Dating & Relationships

‘Graveyard dating’: Gen Z’s unusual relationship trend explained - The Indian Express

ok so this actually happened — Gen Z is apparently "graveyard dating," meaning they're staying in situationships that are obviously dead because breaking up feels like too much admin. The bar is so low that "we're basically ghosts to each other" is considered a relationship status now. Anyone else dealt with one of these?

honestly from what i hear the "admin" part is the real killer here. people are treating breakups like canceling a subscription — too many steps, gotta find the right time, gotta write the email. but youre only wasting your own time while the other person is already emotionally clocked out.

totally, because once one person is done, the dynamic becomes this weird performative dance where you're both pretending you don't notice the silence stretching for days. I ghosted a guy I'd been seeing for three months because the thought of having one more "we need to talk" conversation made me want to crawl out of my skin — not proud of it, but the emotional energy just was

i get that feeling for sure, but ghosting after three months... that's tough. from what i hear from people at my bar, that kind of silence usually ends up echoing louder than any awkward conversation would have. you might've saved yourself five minutes of discomfort but traded it for a month of wondering if you owe people more than that.

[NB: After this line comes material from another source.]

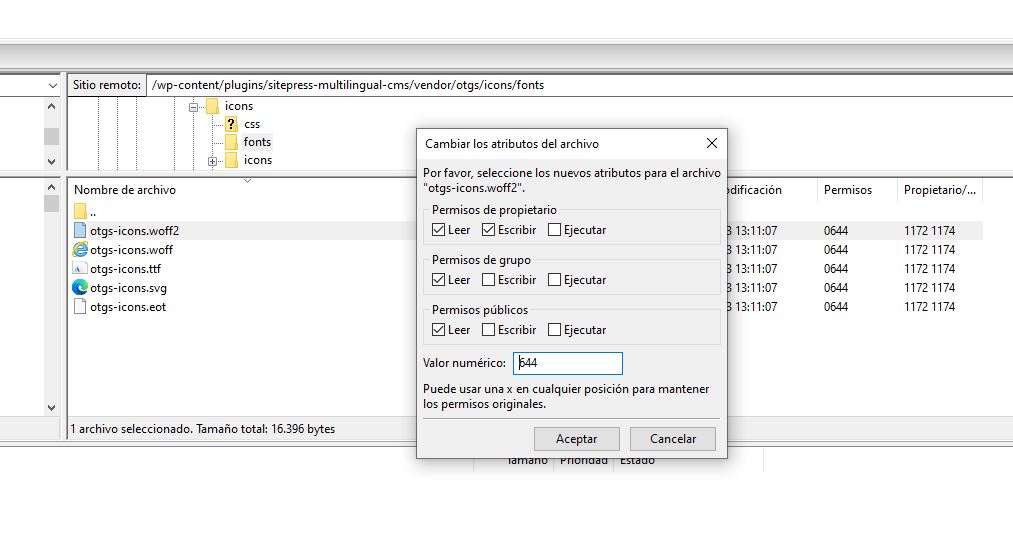Uncheck owner Escribir permission checkbox

coord(489,230)
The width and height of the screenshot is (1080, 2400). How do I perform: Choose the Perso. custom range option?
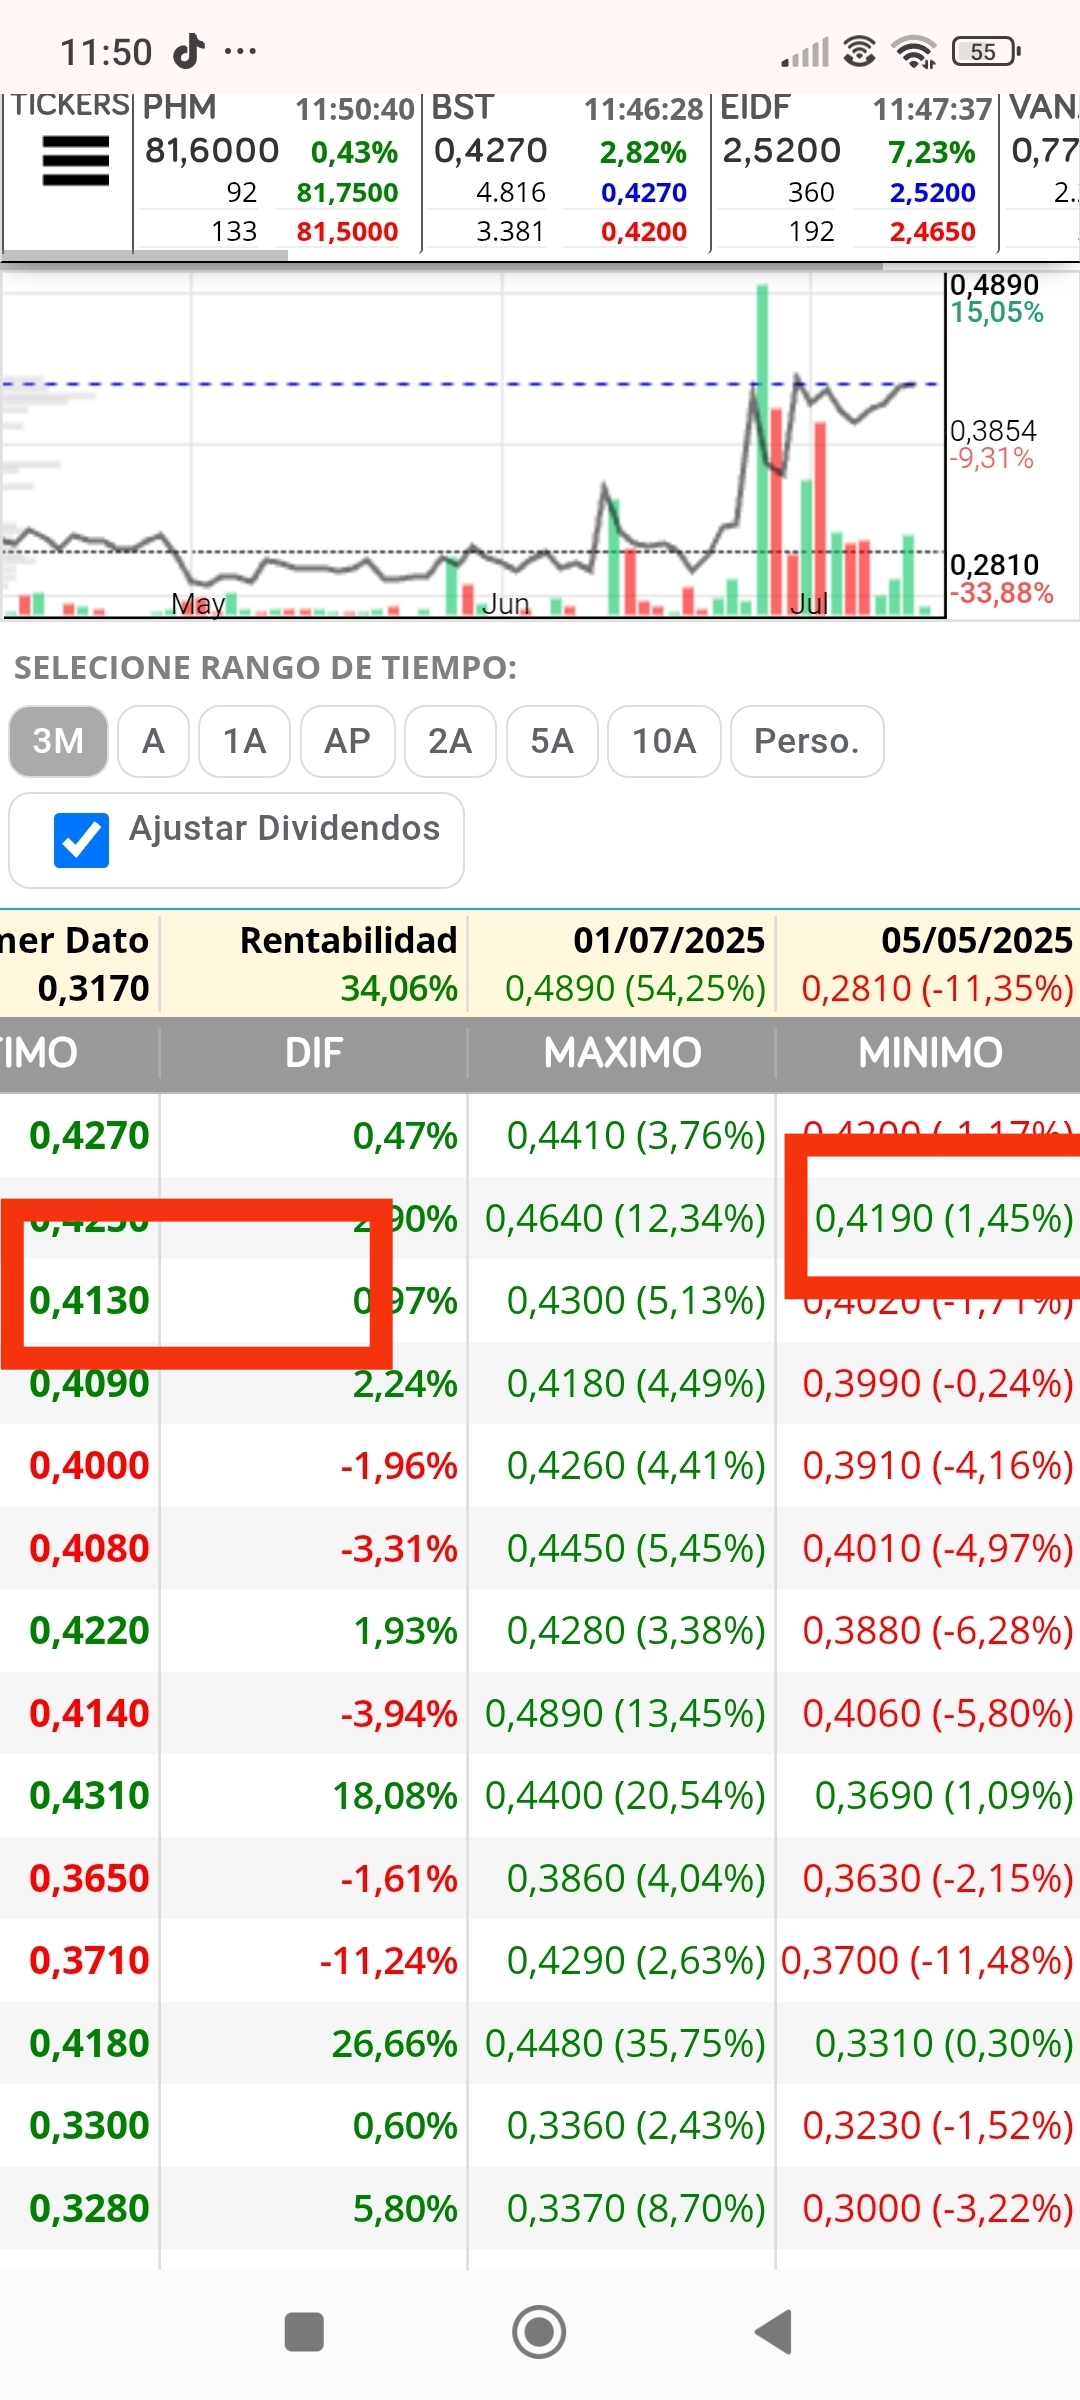tap(807, 741)
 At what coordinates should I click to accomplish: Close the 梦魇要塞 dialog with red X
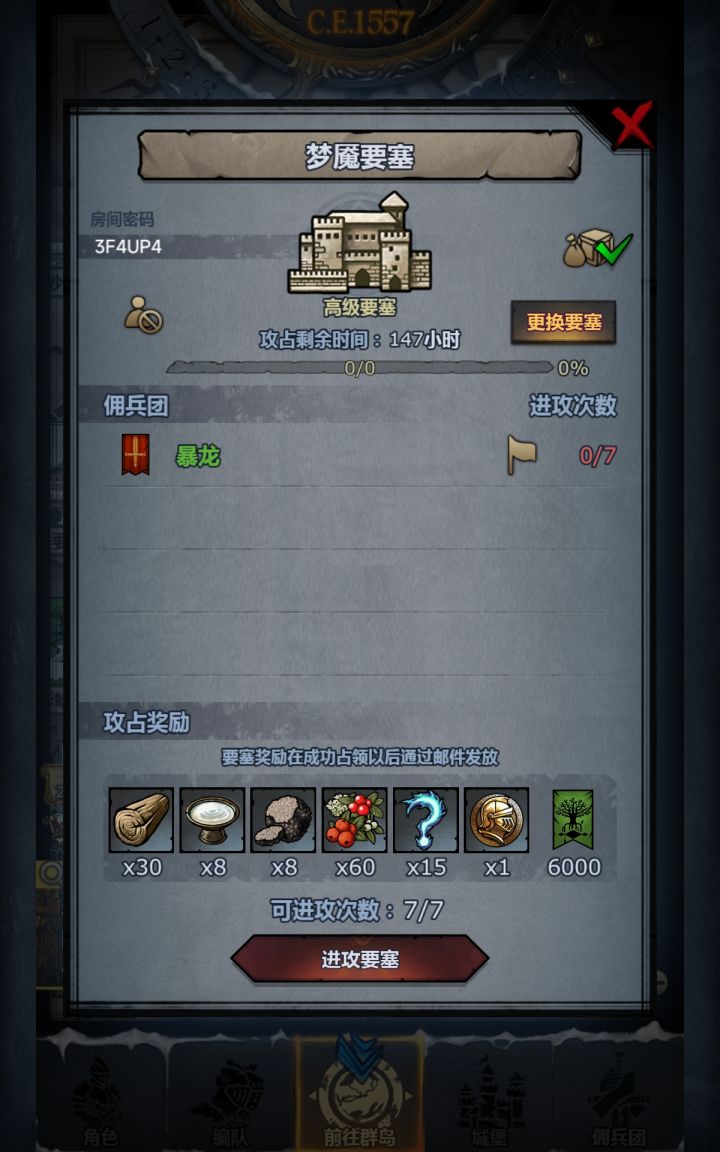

ok so this actually happened — you're not wrong, and I still think about it sometimes. the worst part was running into him at a coffee shop two weeks later and pretending I didn't see him while my oat latte was literally burning my hand. the bar is so low and I still couldn't clear it.

Mika that coffee shop story hit me right in the chest, and honestly it's exactly why this "graveyard dating" trend the articles are talking about makes so much sense. people are so scared of that exact moment — the burning latte and the pretending not to see each other — that they'd rather let the whole thing die a slow silent death than have one honest conversation.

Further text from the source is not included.